> _Extracted records_:

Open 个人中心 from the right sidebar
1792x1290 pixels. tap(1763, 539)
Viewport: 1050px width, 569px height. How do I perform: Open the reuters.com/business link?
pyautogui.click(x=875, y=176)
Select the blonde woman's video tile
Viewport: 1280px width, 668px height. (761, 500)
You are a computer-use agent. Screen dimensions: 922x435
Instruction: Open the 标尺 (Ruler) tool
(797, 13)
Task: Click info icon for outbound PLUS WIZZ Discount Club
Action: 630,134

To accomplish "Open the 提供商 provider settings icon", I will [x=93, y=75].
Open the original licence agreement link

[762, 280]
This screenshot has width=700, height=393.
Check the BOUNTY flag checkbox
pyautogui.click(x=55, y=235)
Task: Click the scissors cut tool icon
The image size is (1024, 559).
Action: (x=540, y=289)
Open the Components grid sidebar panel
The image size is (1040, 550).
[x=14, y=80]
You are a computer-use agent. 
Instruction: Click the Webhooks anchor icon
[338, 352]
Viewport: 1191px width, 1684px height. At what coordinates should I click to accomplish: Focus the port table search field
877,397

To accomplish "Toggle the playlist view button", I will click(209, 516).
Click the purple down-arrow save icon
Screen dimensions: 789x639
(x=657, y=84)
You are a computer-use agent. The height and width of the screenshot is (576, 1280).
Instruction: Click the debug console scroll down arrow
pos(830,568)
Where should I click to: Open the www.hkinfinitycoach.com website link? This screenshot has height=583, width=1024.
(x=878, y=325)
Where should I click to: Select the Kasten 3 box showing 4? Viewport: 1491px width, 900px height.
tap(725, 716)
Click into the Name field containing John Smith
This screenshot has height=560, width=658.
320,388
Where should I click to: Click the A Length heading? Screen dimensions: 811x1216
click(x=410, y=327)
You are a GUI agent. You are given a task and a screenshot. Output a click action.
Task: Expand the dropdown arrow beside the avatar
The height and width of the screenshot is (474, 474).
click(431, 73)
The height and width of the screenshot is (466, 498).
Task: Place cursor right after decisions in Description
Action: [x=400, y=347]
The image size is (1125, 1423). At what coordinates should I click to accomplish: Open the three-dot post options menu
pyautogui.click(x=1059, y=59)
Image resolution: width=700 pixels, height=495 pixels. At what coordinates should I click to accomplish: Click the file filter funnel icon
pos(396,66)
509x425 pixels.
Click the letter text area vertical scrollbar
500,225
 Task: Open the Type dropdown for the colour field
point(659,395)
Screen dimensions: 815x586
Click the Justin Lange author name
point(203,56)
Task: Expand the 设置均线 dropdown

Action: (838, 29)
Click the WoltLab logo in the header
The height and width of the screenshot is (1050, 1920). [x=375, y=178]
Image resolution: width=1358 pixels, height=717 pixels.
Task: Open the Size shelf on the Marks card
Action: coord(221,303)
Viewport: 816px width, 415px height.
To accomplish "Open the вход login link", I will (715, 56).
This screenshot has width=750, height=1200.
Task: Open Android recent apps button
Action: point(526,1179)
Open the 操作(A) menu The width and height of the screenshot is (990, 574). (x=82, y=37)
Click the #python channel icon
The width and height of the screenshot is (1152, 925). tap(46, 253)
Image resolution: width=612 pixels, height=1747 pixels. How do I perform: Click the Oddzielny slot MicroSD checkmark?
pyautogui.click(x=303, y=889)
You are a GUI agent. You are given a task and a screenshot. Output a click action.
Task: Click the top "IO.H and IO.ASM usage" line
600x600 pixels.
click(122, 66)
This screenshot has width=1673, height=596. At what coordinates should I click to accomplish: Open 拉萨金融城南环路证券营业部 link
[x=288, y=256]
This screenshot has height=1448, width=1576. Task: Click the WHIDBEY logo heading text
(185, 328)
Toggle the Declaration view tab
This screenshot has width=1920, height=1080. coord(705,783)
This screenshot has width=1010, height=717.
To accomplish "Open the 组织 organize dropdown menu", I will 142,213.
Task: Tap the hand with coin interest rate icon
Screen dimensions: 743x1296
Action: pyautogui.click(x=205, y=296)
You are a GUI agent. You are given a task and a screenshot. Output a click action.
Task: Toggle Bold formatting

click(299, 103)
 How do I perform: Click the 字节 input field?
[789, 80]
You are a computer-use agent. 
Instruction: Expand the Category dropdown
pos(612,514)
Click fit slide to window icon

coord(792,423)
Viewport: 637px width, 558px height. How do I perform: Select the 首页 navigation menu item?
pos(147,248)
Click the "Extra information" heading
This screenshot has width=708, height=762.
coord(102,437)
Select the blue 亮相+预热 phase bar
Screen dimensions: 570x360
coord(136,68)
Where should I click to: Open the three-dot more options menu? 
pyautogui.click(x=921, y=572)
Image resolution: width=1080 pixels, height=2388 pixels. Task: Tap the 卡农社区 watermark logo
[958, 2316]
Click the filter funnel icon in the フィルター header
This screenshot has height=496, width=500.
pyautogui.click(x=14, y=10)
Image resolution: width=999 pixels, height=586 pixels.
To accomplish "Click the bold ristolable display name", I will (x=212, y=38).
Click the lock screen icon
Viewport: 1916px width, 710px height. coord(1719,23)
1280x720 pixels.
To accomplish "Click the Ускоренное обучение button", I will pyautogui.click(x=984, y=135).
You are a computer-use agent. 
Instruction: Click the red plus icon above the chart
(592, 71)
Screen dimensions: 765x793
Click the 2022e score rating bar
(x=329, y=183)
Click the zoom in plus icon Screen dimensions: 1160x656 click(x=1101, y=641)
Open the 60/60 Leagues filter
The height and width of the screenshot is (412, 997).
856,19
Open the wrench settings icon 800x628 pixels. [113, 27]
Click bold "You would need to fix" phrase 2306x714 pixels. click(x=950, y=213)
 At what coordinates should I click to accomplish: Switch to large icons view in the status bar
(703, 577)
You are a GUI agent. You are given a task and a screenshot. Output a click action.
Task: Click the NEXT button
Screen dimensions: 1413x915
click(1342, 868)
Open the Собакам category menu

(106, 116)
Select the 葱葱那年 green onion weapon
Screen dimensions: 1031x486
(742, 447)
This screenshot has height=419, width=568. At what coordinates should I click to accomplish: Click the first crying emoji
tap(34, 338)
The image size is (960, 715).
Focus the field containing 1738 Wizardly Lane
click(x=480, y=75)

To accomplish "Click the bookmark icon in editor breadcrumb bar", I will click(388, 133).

> _REQUIRED ACTION_:
Copy each record exactly, leaving nothing out.

> _RESPONSE BOX_:
Open 个人中心 from the right sidebar
1792x1290 pixels. tap(1763, 539)
Viewport: 1050px width, 569px height. How do I perform: Open the reuters.com/business link?
pyautogui.click(x=875, y=176)
Select the blonde woman's video tile
Viewport: 1280px width, 668px height. (761, 500)
You are a computer-use agent. Screen dimensions: 922x435
Instruction: Open the 标尺 (Ruler) tool
(797, 13)
Task: Click info icon for outbound PLUS WIZZ Discount Club
Action: 630,134

To accomplish "Open the 提供商 provider settings icon", I will [x=93, y=75].
Open the original licence agreement link

[762, 280]
This screenshot has width=700, height=393.
Check the BOUNTY flag checkbox
pyautogui.click(x=55, y=235)
Task: Click the scissors cut tool icon
The image size is (1024, 559).
Action: (x=540, y=289)
Open the Components grid sidebar panel
The image size is (1040, 550).
[x=14, y=80]
You are a computer-use agent. 
Instruction: Click the Webhooks anchor icon
[338, 352]
Viewport: 1191px width, 1684px height. At what coordinates should I click to accomplish: Focus the port table search field
877,397

To accomplish "Toggle the playlist view button", I will click(209, 516).
Click the purple down-arrow save icon
Screen dimensions: 789x639
(x=657, y=84)
You are a computer-use agent. The height and width of the screenshot is (576, 1280).
Instruction: Click the debug console scroll down arrow
pos(830,568)
Where should I click to: Open the www.hkinfinitycoach.com website link? This screenshot has height=583, width=1024.
(x=878, y=325)
Where should I click to: Select the Kasten 3 box showing 4? Viewport: 1491px width, 900px height.
tap(725, 716)
Click into the Name field containing John Smith
This screenshot has height=560, width=658.
320,388
Where should I click to: Click the A Length heading? Screen dimensions: 811x1216
click(x=410, y=327)
You are a GUI agent. You are given a task and a screenshot. Output a click action.
Task: Expand the dropdown arrow beside the avatar
The height and width of the screenshot is (474, 474).
click(431, 73)
The height and width of the screenshot is (466, 498).
Task: Place cursor right after decisions in Description
Action: [x=400, y=347]
The image size is (1125, 1423). At what coordinates should I click to accomplish: Open the three-dot post options menu
pyautogui.click(x=1059, y=59)
Image resolution: width=700 pixels, height=495 pixels. At what coordinates should I click to accomplish: Click the file filter funnel icon
pos(396,66)
509x425 pixels.
Click the letter text area vertical scrollbar
500,225
 Task: Open the Type dropdown for the colour field
point(659,395)
Screen dimensions: 815x586
Click the Justin Lange author name
point(203,56)
Task: Expand the 设置均线 dropdown

Action: (838, 29)
Click the WoltLab logo in the header
The height and width of the screenshot is (1050, 1920). [x=375, y=178]
Image resolution: width=1358 pixels, height=717 pixels.
Task: Open the Size shelf on the Marks card
Action: coord(221,303)
Viewport: 816px width, 415px height.
To accomplish "Open the вход login link", I will (715, 56).
This screenshot has width=750, height=1200.
Task: Open Android recent apps button
Action: point(526,1179)
Open the 操作(A) menu The width and height of the screenshot is (990, 574). (x=82, y=37)
Click the #python channel icon
The width and height of the screenshot is (1152, 925). tap(46, 253)
Image resolution: width=612 pixels, height=1747 pixels. How do I perform: Click the Oddzielny slot MicroSD checkmark?
pyautogui.click(x=303, y=889)
You are a GUI agent. You are given a task and a screenshot. Output a click action.
Task: Click the top "IO.H and IO.ASM usage" line
600x600 pixels.
click(122, 66)
This screenshot has width=1673, height=596. At what coordinates should I click to accomplish: Open 拉萨金融城南环路证券营业部 link
[x=288, y=256]
This screenshot has height=1448, width=1576. Task: Click the WHIDBEY logo heading text
(185, 328)
Toggle the Declaration view tab
This screenshot has width=1920, height=1080. coord(705,783)
This screenshot has width=1010, height=717.
To accomplish "Open the 组织 organize dropdown menu", I will 142,213.
Task: Tap the hand with coin interest rate icon
Screen dimensions: 743x1296
Action: pyautogui.click(x=205, y=296)
You are a GUI agent. You are given a task and a screenshot. Output a click action.
Task: Toggle Bold formatting

click(299, 103)
 How do I perform: Click the 字节 input field?
[789, 80]
You are a computer-use agent. 
Instruction: Expand the Category dropdown
pos(612,514)
Click fit slide to window icon

coord(792,423)
Viewport: 637px width, 558px height. How do I perform: Select the 首页 navigation menu item?
pos(147,248)
Click the "Extra information" heading
This screenshot has width=708, height=762.
coord(102,437)
Select the blue 亮相+预热 phase bar
Screen dimensions: 570x360
coord(136,68)
Where should I click to: Open the three-dot more options menu? 
pyautogui.click(x=921, y=572)
Image resolution: width=1080 pixels, height=2388 pixels. Task: Tap the 卡农社区 watermark logo
[958, 2316]
Click the filter funnel icon in the フィルター header
This screenshot has height=496, width=500.
pyautogui.click(x=14, y=10)
Image resolution: width=999 pixels, height=586 pixels.
To accomplish "Click the bold ristolable display name", I will (x=212, y=38).
Click the lock screen icon
Viewport: 1916px width, 710px height. coord(1719,23)
1280x720 pixels.
To accomplish "Click the Ускоренное обучение button", I will pyautogui.click(x=984, y=135).
You are a computer-use agent. 
Instruction: Click the red plus icon above the chart
(592, 71)
Screen dimensions: 765x793
Click the 2022e score rating bar
(x=329, y=183)
Click the zoom in plus icon Screen dimensions: 1160x656 click(x=1101, y=641)
Open the 60/60 Leagues filter
The height and width of the screenshot is (412, 997).
856,19
Open the wrench settings icon 800x628 pixels. [113, 27]
Click bold "You would need to fix" phrase 2306x714 pixels. click(x=950, y=213)
 At what coordinates should I click to accomplish: Switch to large icons view in the status bar
(703, 577)
You are a GUI agent. You are given a task and a screenshot. Output a click action.
Task: Click the NEXT button
Screen dimensions: 1413x915
click(1342, 868)
Open the Собакам category menu

(106, 116)
Select the 葱葱那年 green onion weapon
Screen dimensions: 1031x486
(742, 447)
This screenshot has height=419, width=568. At what coordinates should I click to accomplish: Click the first crying emoji
tap(34, 338)
The image size is (960, 715).
Focus the field containing 1738 Wizardly Lane
click(x=480, y=75)

To accomplish "Click the bookmark icon in editor breadcrumb bar", I will click(388, 133).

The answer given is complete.